Passphrase generator using German word list and Python’s "secrets.choice()" to select from the list. Are those strong passphrases?
There are a numerous passprase generators out there, but all (I have found) use English words to build the passphrase. I'd rather use German words, so I wrote a generator in Python that selects words from a large list of German words. I wonder if these passphrases can be considered strong (enough).
The word list is based on the dictonary found here https://sourceforge.net/projects/germandict/. It is described to be A free word list of contemporary German, for spell-checking and other purposes, and it contains "over 2 million entries (including inflected forms)". The list starts with:
Aachen
Aachener
Aachenerin
Aachenerinnen
Aachenern
Aacheners
Aachenfahrt
Aachenfahrten
Aachenreise
Aachenreisen
Aachens
Aadorf
Aadorfs
Aal
aalaehnlich
aalaehnliche
aalaehnlichem
aalaehnlichen
aalaehnlicher
aalaehnliches
The list is sorted alphabetically.

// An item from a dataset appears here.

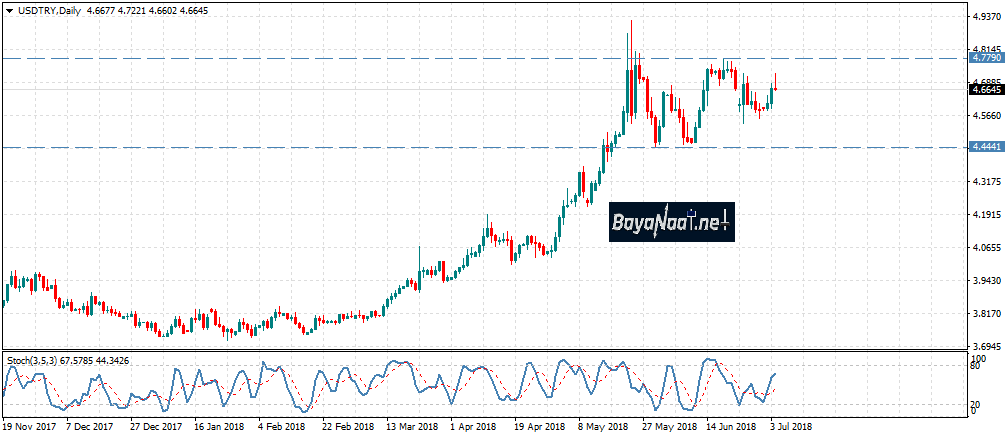Click the USDTRY,Daily chart title text
1007x438 pixels.
[48, 9]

In the original list, the words contain Umlauts (ä, ö, ü, etc.), which I replaced with the corresponding two-character string (ae, oe, ue, etc.).

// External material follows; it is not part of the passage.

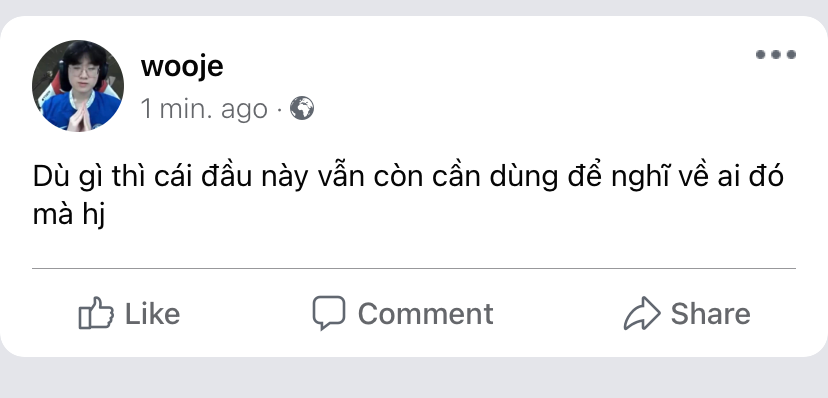Tap the thumbs-up Like icon
The width and height of the screenshot is (828, 398).
[96, 313]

The code loads the complete 2+ million lines into memory, then selects words using Python's secrets.choice()
function to randomly select a number of words from the list to build a passhrase.
The Python doc describes the secrets
module as "The secrets module is used for generating cryptographically strong random numbers suitable for managing data such as passwords, account authentication, security tokens, and related secrets." (see https://docs.python.org/3/library/secrets.html. The secrets.choice(sequence)
function does "Return a randomly chosen element from a non-empty sequence."
Before generating a passphrase, the code asks the user for the number of words it shall be composed of, and also the minimum and maximum length of the words. It uses secrets.choice(sequence)
repeatedly, until the number of words in the desired length are found. The words are then concatenated with a dash ("-
") to form the passphrase. (I did not include the complete code, since this is not a coding forum. Will do so, if requested)
Is this process appropriate to generate strong passhprases?